I've probably written about this before, but I forget. The first hurricane I can remember was Carla. 1961, I believe. We were living in Oak Hill at the time. That storm came in at Corpus Christi and the eye passed directly over Austin. I remember lots of rain blowing across the road. Several family members from the coastal area had evacuated to Austin and there was a great big gathering of them at Aunt O's house. We went over to visit and I can remember lots of people all towering over me. The cousins were playing dominoes off and on. The women were preparing food. Lots of laughter while it poured outside. I guess that was the first Frankum reunion I attended.

A few years later Beulah came across south Texas when we lived in Smiley. We missed a couple of days of school because of that hurricane. Over a two day period we received 22 inches of rain and Smiley was completely cut off on three sides of town. We drove down to look at the water where the roads were flooded and, as always, Daddy had to drive up too close for me. I had visions of being sucked into the raging water. I never have liked being close to a lot of water.

I can remember Celia, which also came in at Corpus I think. It did not have much effect on me, but in later years I worked with a girl who had lived there at the time and she told some horror stories.

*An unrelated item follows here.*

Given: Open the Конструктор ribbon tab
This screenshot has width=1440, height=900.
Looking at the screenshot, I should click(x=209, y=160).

They were teenagers and looking forward to a hurricane party. Celia turned out to be a lot nastier than they expected. A couple of the kids had ventured out for some reason and were driving along when my friend happened to look in the rear-view mirror and realized that a tornado had formed and was chasing them. She said she was never blase about hurricanes again.

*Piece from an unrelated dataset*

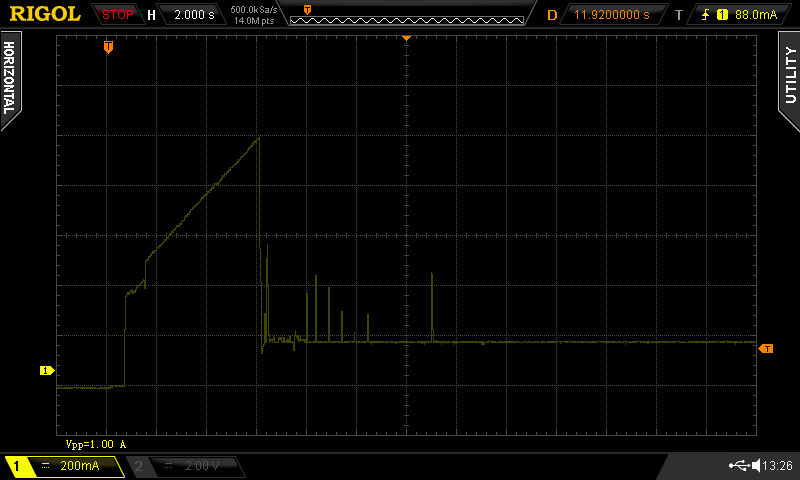Select the 2.000 s horizontal timebase

click(194, 15)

I've never had any desire to live near the coast and when these bad hurricanes come toward Texas, I am glad that I don't have to try and decide what to put in the car and take with me to safety. I prefer to be in a position to offer refuge to stranded kinfolk.

As I was headed home yesterday, enjoying my first drive in the new car, I turned east on Highway 290 and came face to face with the reality of Ike. Traffic was backed up, headed west for as far as the eye could see. That morning I had been surprised to see that the old nursing home in Elgin that had recently shut its doors in favor of a new facility across town and been put on the market, had been turned into an evacuation center. Buses were pulled into the parking lot and people were piling out with their bags and headed inside. I thought that was a smart idea on someone's part to put the old building to good use.

By the time I got to Bastrop, the traffic on Highway 71 had slowed considerably from the 2-3 days prior. Still, every hotel and convenience store parking lot was full. People in my neighborhood were stowing lawn furniture and other items that might get caught up in strong winds. As it happened, the storm missed us almost entirely. I had expected heavy rain over night and was surprised to wake up this morning and find nothing out of the ordinary. Until I turned on the news and saw the damage in Galveston, Beaumont and Houston.

Yesterday morning I needed a new audiobook and I decided it was an appropriate time to listen to Isaac's Storm, a recounting of the terrible 1900 Galveston hurricane where thousands of lives were lost. I was chatting about it with a friend at work who had read it and commented that it seemed that all the bad hurricanes were much further down the alphabet than they used to be. Carla, Celia, Camille, Beulah - it used to be that the deadly hurricanes were at the beginning. We decided it must be that weather forecasting has become so much more precise that more tropical depressions are identified these.

Thank goodness for the ability of the meterologists to issue early warnings now. Galveston got hit hard again this time and property damages will be great. But at least the horrific loss of life that was experienced in 1900 is now preventable with early forecasts and having the good sense to get out.

It's a good book. It can make you grateful for advanced technology. I am grateful I live far enough inland to be out of danger. It's pretty along the Texas coastline and I like to visit now and again, but I don't want to be anywhere near when hurricane season begins.